Nell'Ontario contro una prevalenza generale di HIV+ dell'1,5%, fra coloro che sono associati alle carceri od agli istituti di correzione minorile si giunge al 9,4%º; il che significa che ogni anno almeno 600 sieropositivi entrano in carcere. Il dato è inferiore a quello della British Columbia e di Quebec, probabilmente a causa della minore penalizzazione del possesso di droga (53); va rilevato che nelle prigioni di questa provincia canadese, a parte la notoria prevalenza maschile fra i detenuti tossicodipendenti, il test sierologico è anonimo, è presente il counselling, non è consentita la circolazione di siringhe sterili ma sono ammessi preservativi e lubrificanti (sic) nonché disinfettanti orali.

Prima infezione con ceppi AZT-resistenti.

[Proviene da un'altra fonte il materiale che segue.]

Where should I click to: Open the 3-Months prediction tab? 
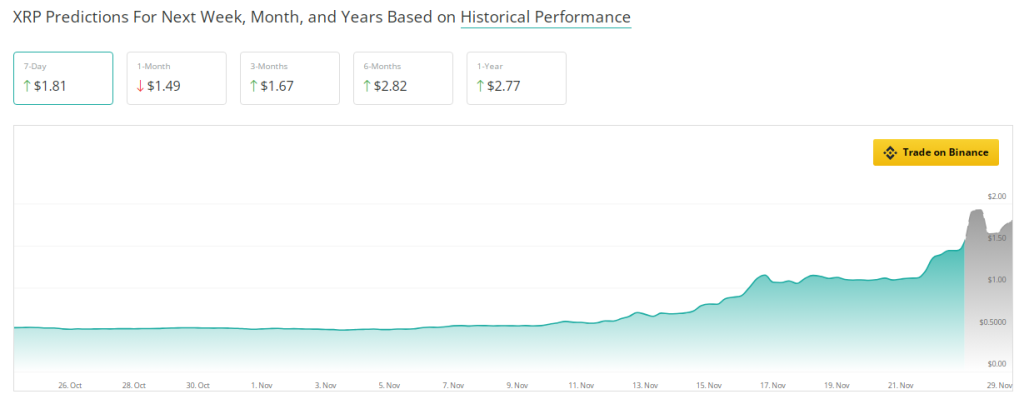[290, 77]
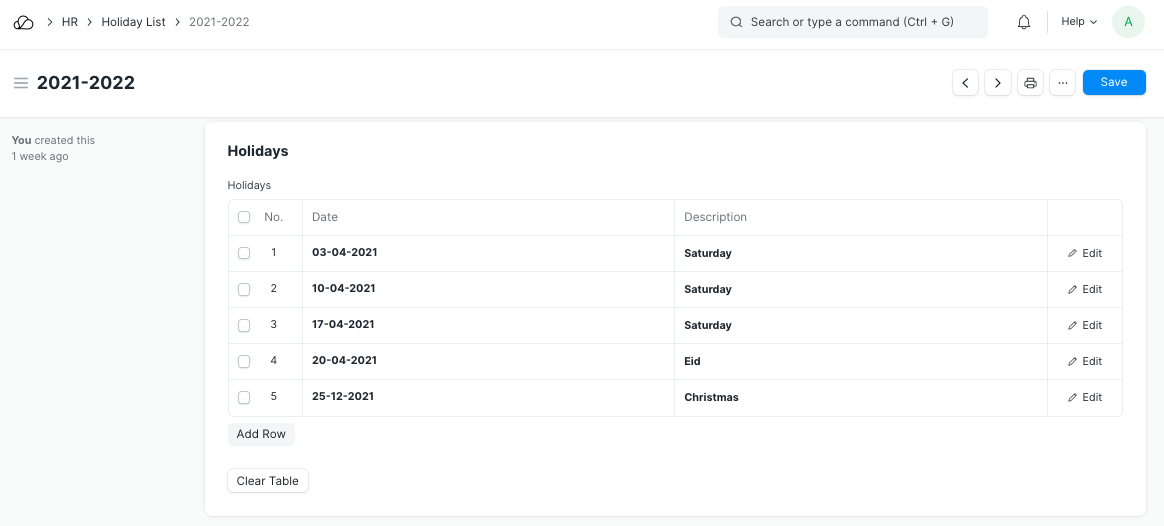1164x526 pixels.
Task: Select the checkbox for row 1
Action: (x=244, y=253)
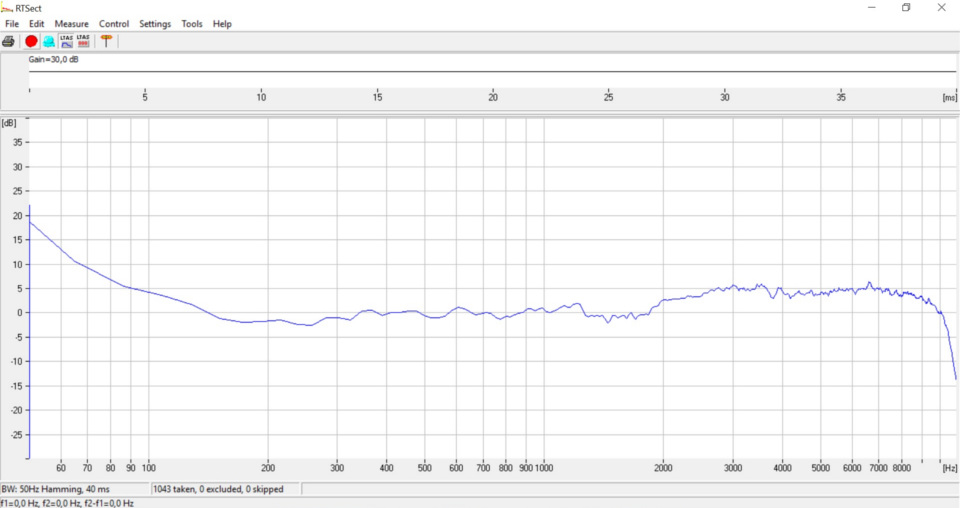The height and width of the screenshot is (508, 961).
Task: Open the Control menu
Action: click(x=114, y=24)

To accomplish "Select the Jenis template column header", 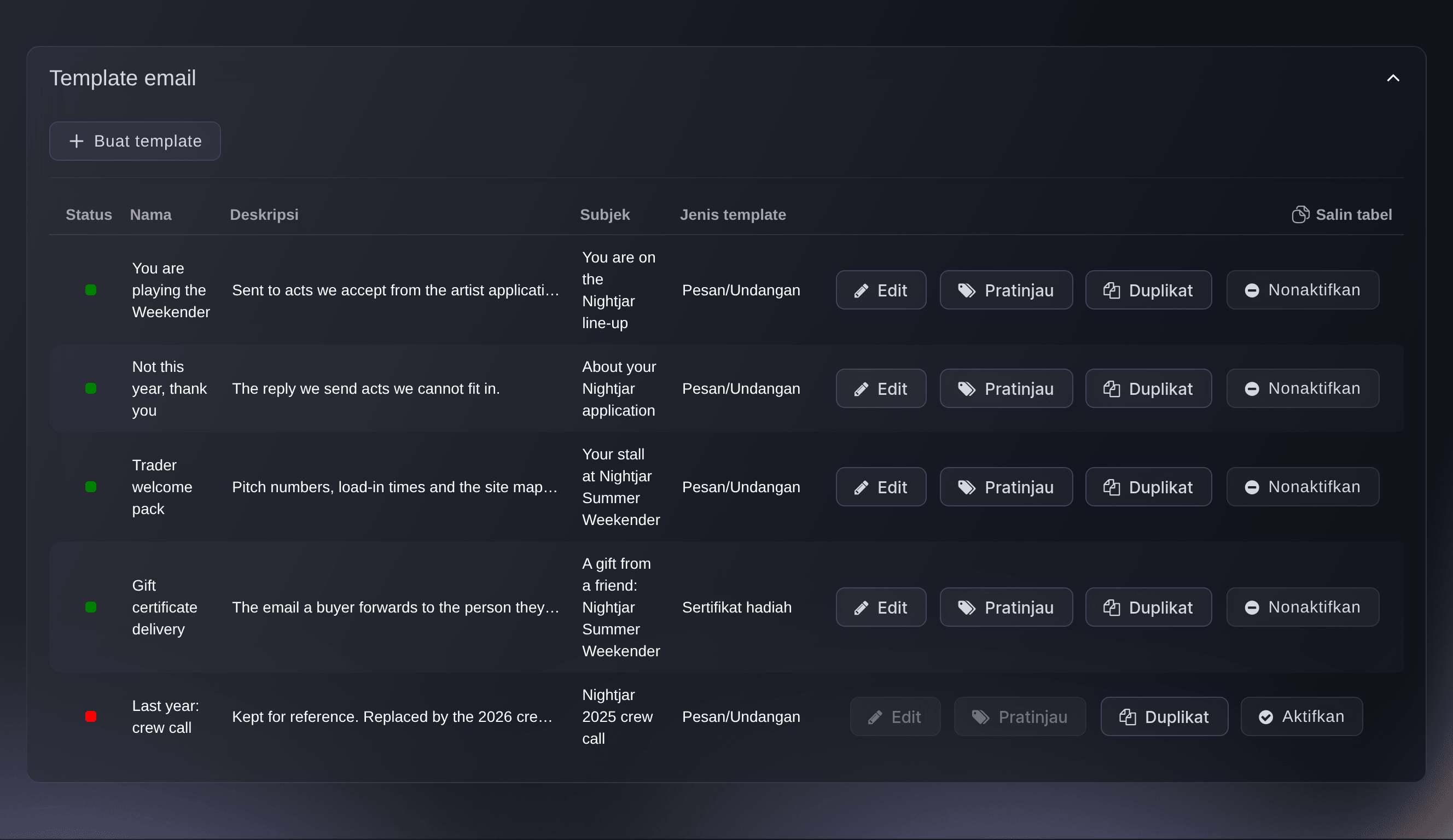I will (733, 214).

Secondo l'esperienza australiana l'infezione con ceppi resistenti all'AZT non comporta una minore sopravvivenza (54): è il caso di sieroconvertitori che pur non avendo praticato al cuna terapia antiretrovirale hanno avuto dimostrazioni in vitro di resistenza. Ma la mutabilità del virus ha fatto si che a distanza di tempo si isolassero varianti sensibili. Per quanto riguarda l'infettività della forma primaria si conferma il rischio delle manifestazioni simil-influenzali (esperienza delle coorti di omosessuali con un totale di 20.000 soggetti) nonché quello del rapporto eterosessuale con immigrati dai Caraibi e dai Paesi africani, specie quando nella fase primaria vi è antigenemia p24 (55).

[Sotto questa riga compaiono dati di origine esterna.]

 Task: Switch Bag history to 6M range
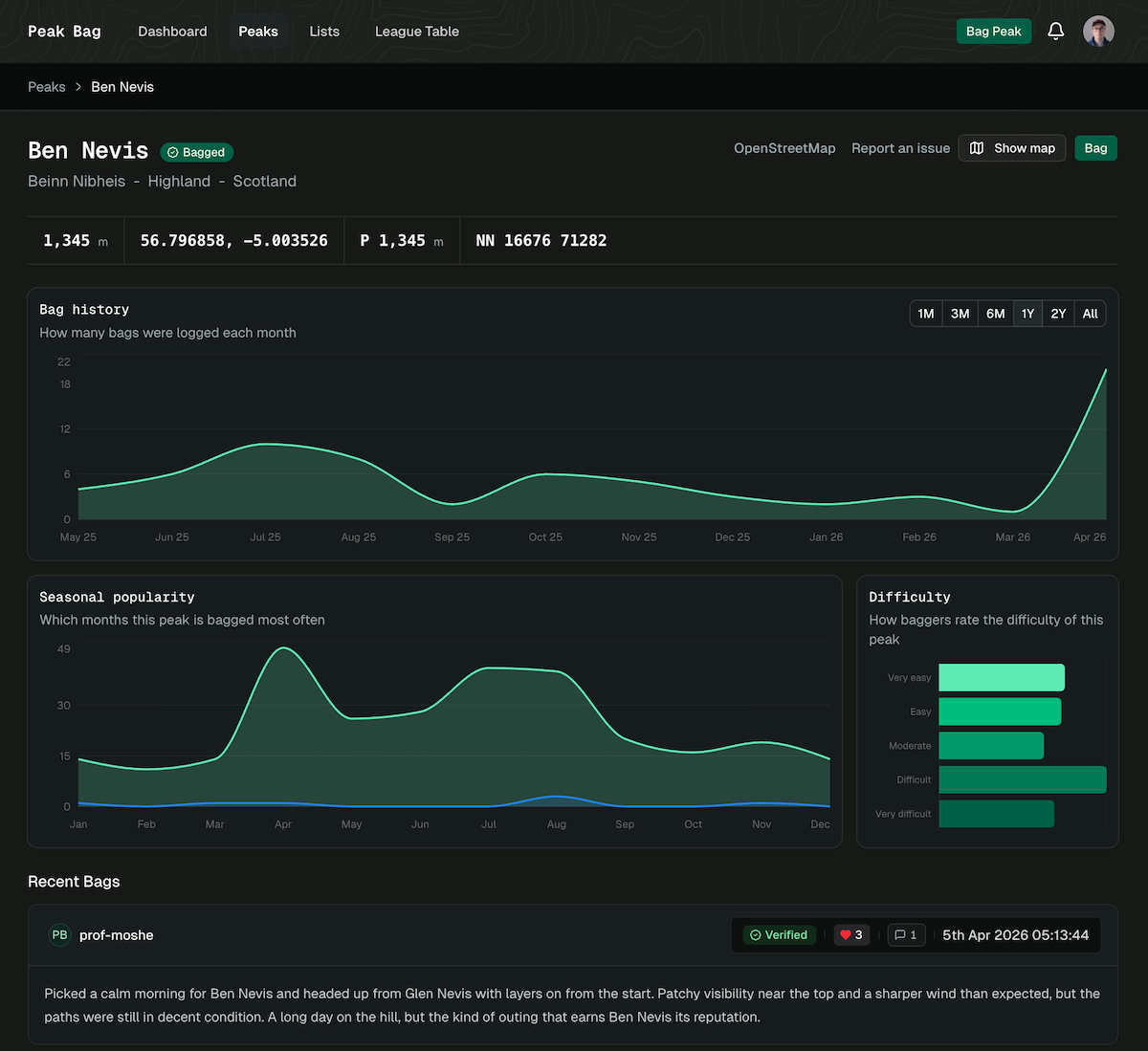click(995, 314)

Qual'è la previsione dell'impatto dell'HIV sulla coorte degli emofilici? Sulla base del fatto che almeno metà degli emofiliaci USA sono stati contagiati negli anni `70 e primi `80 e tenendo conto della diffusione dei portatori (o meglio delle portatrici), si calcola il futuro fra il 1980 ed il 2180 (56); secondo il modello elaborato l'evento AIDS produrrà una riduzione minima nella nascita "attesa" di emofiliaci (1,79%) e di portatori (2,63%) nei prossimi 200 anni. Comunque potrebbero esservi variazioni legate alla diversa fecondità e alla proporzione di nascite con emofilia dovute a mutazioni genetiche.

Realizzazione della sieropositività e suicidio. Le statistiche militari americane relative a 4.147 candidati all'arruolamento scartati in quanto HIV+ non mostrano nel follow up nel periodo 1985-93 una mortalità per suicidio superiore a quella dei coetanei scartati per altri motivi (57). E' probabile che la mancanza di sintomi riduca lo stress per cui quando compaiono sintomi sarebbe opportuno un counselling psicologico in quanto nella casistica AIDS il suicidio è più frequente (da 7 fino a 36 volte) rispetto ai coetanei non infetti.